Since my interview will fully rely on how I can build a model from start to finish give any set of data, this notebook will act as a guide on how to make that end to end modelin possible. 

## Steps for end to end model:

assuming you have a specific dataset:

**Understand the Problem Statement**:

Before diving into building a machine learning model, it's crucial to have a clear understanding of the problem you're trying to solve. Define your problem statement, objectives, and success criteria.

**Collect and Explore the Data**:

Obtain the dataset relevant to your problem statement. Understand the structure of the data, its features, and the target variable.
Perform exploratory data analysis (EDA) to gain insights into the data.

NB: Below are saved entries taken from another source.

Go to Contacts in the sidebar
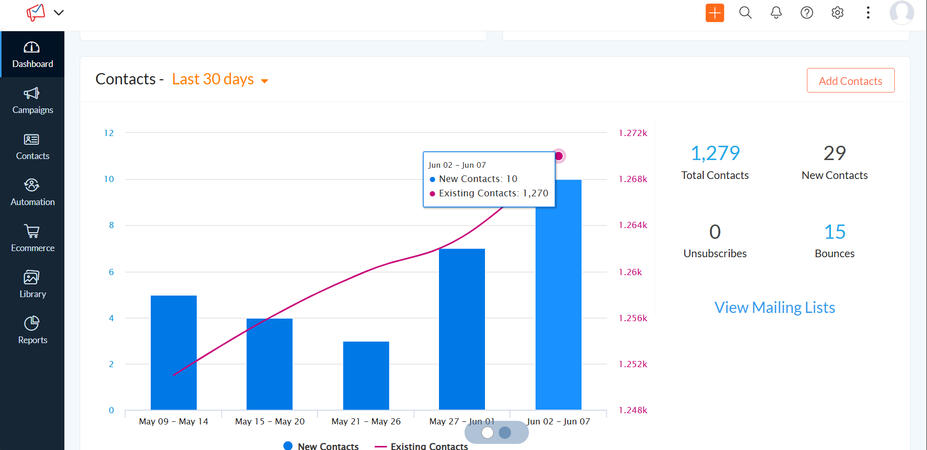927x450 pixels. (x=32, y=147)
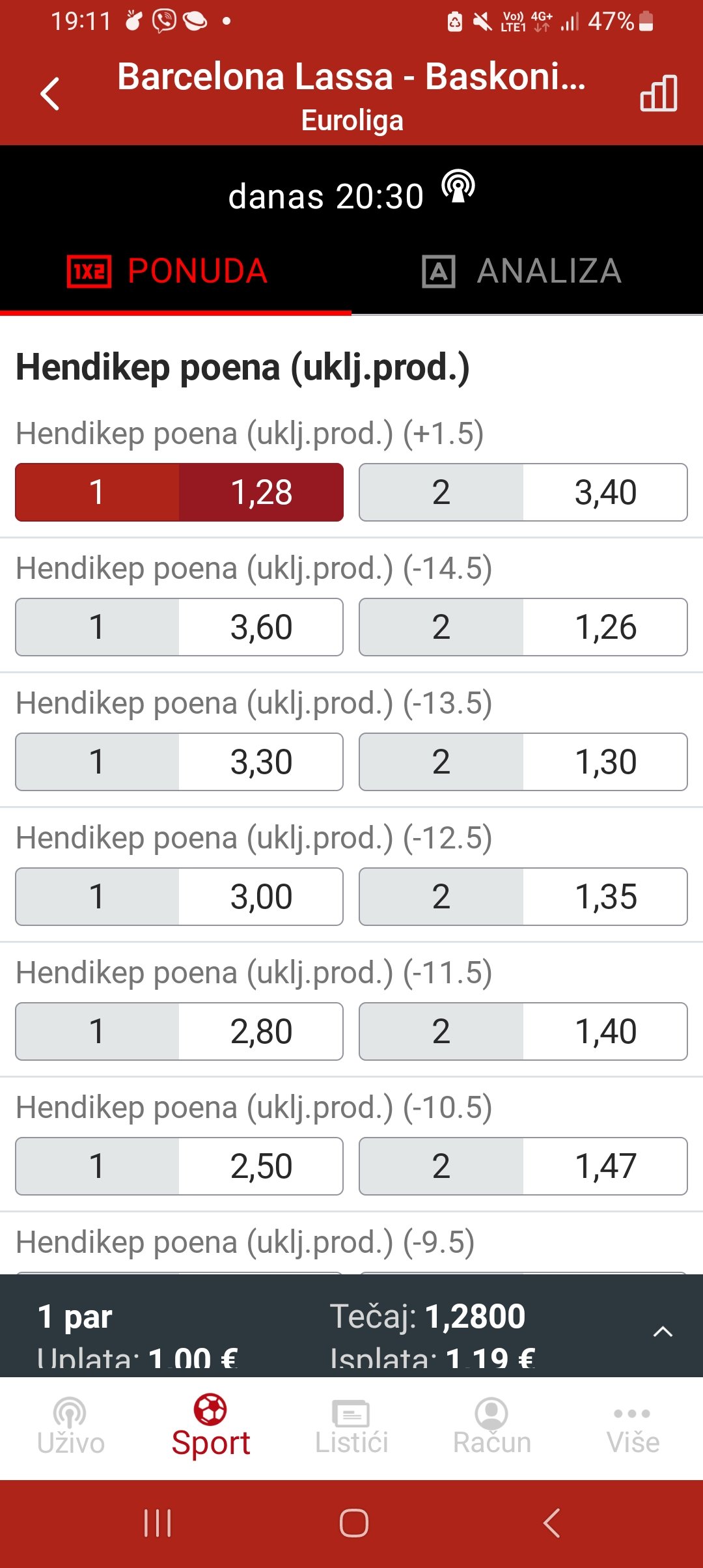Open match statistics bar chart icon
This screenshot has width=703, height=1568.
[x=659, y=93]
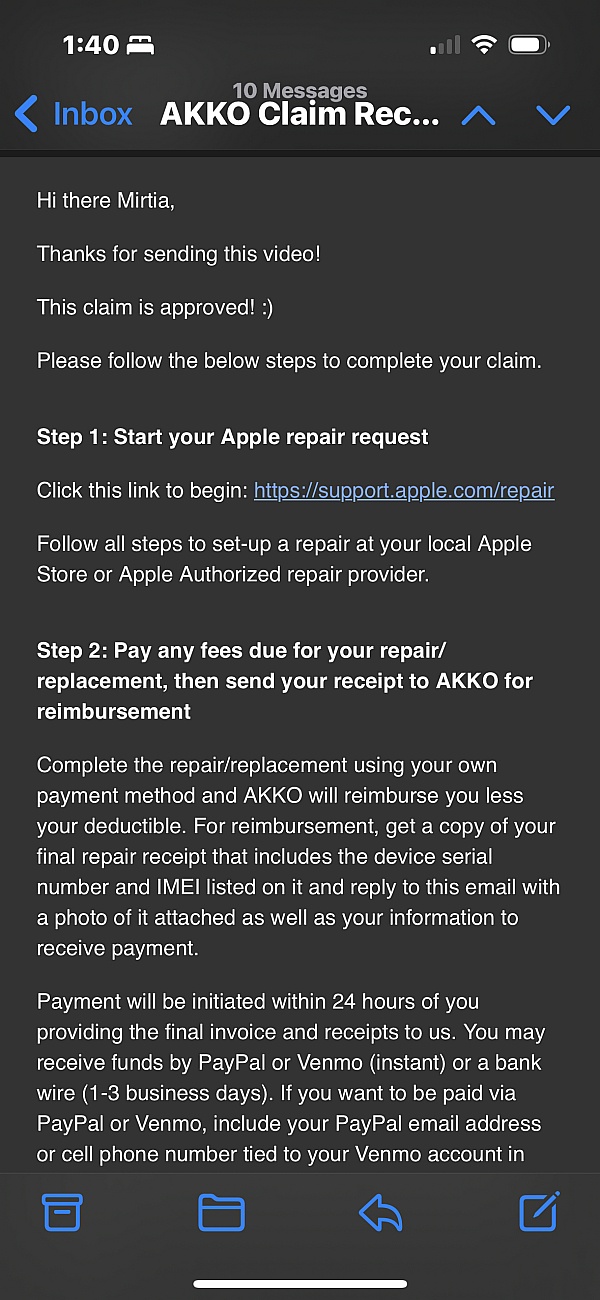Tap the back chevron beside Inbox

[x=27, y=114]
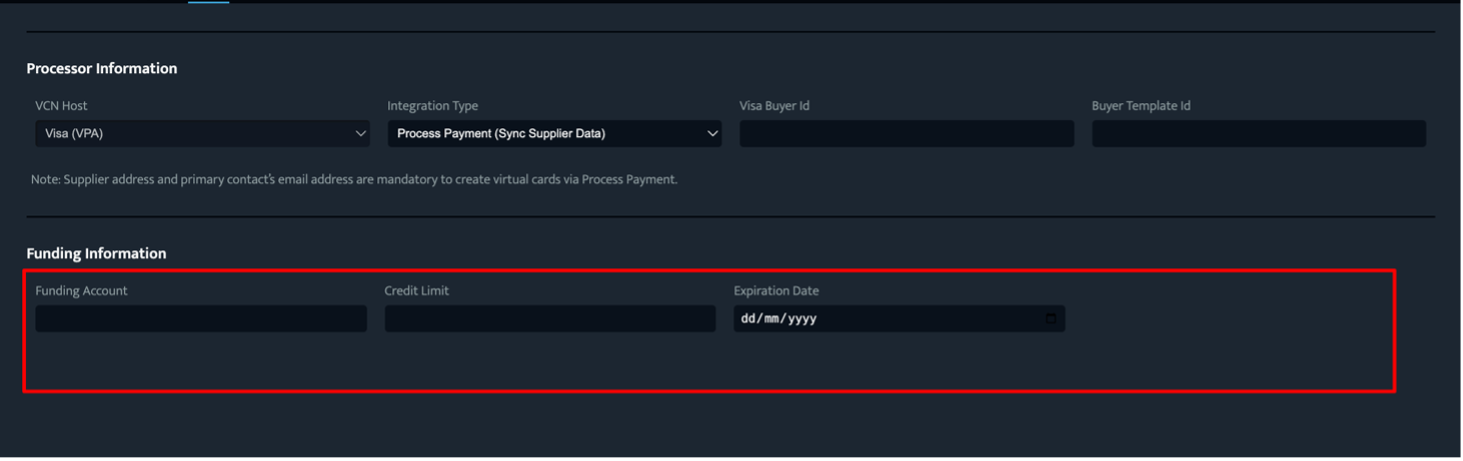Image resolution: width=1463 pixels, height=461 pixels.
Task: Select the Funding Account text box
Action: coord(201,319)
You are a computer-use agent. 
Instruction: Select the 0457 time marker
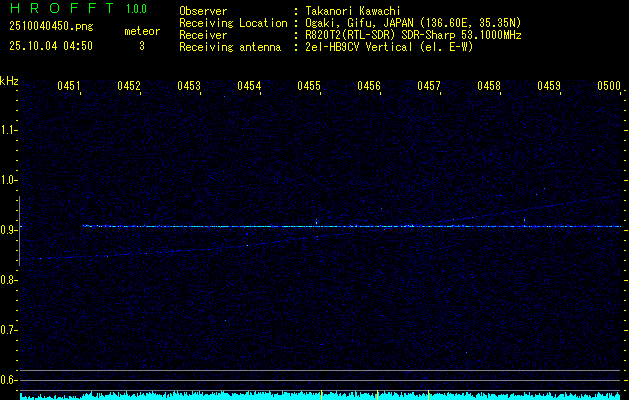tap(429, 87)

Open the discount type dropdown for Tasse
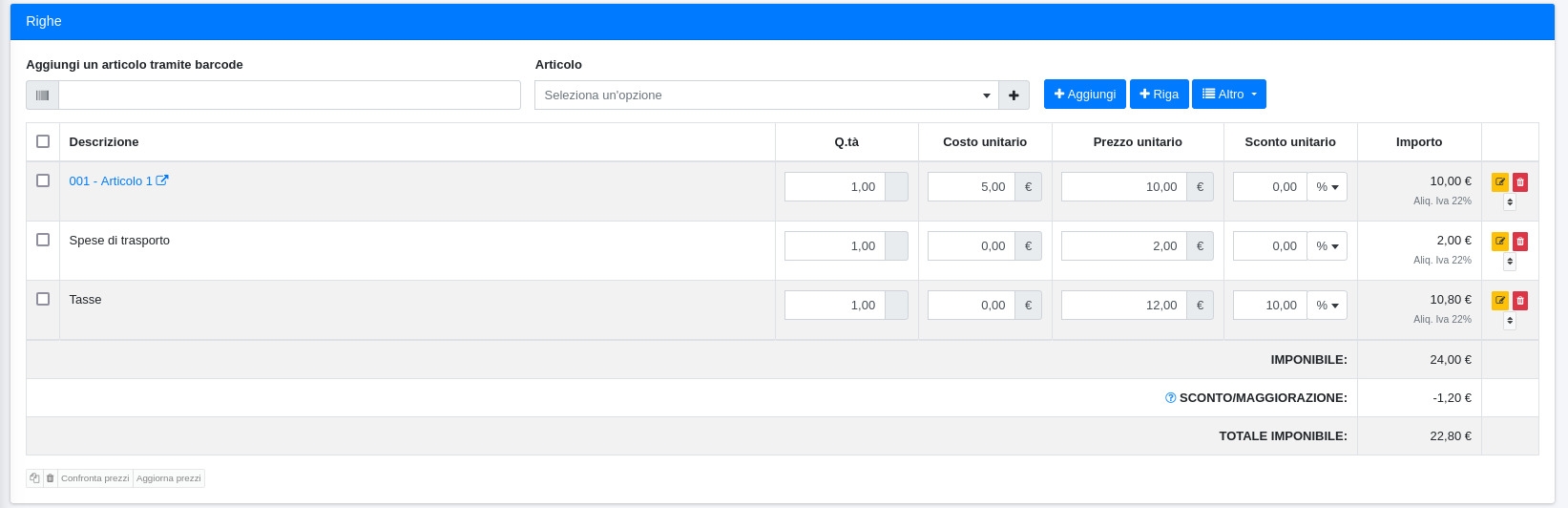pyautogui.click(x=1327, y=306)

This includes visualizations, summary statistics, and identifying patterns or correlations in the data.

**Data Preprocessing**:

Clean the data by handling missing values, outliers, and inconsistencies.
Encode categorical variables if necessary (e.g., one-hot encoding, label encoding).
Scale or normalize numerical features to ensure they're on similar scales.

**Feature Engineering**:

Create new features that might be useful for the model.
Select relevant features based on domain knowledge or feature importance techniques.

**Split the Data**:

Split the dataset into training, validation, and test sets. A common split is 70% for training, 15% for validation, and 15% for testing.
Ensure the splits maintain the distribution of the target variable, especially in cases of imbalanced datasets.

**Select a Model**:

Choose a suitable machine learning algorithm based on the nature of your problem (classification, regression, clustering, etc.), the size of your dataset, and computational resources.
Consider starting with simple models like linear regression/classification and gradually move to more complex ones like decision trees, random forests, support vector machines, or neural networks.

**Train the Model**:

Train the selected model on the training dataset using appropriate training techniques (e.g., gradient descent, backpropagation).
Tune hyperparameters using techniques like grid search, random search, or Bayesian optimization to improve model performance.

**Evaluate the Model**:

Assess the model's performance on the validation set using appropriate evaluation metrics (accuracy, precision, recall, F1-score, RMSE, etc.).
Adjust the model or experiment with different algorithms if performance is not satisfactory.

**Fine-tune the Model**:

Refine the model by adjusting parameters or features based on insights gained from the evaluation phase.
Avoid overfitting by regularization techniques (e.g., L1/L2 regularization, dropout).

**Validate the Model**:

Once satisfied with the model's performance on the validation set, evaluate it on the test set to get an unbiased estimate of its performance.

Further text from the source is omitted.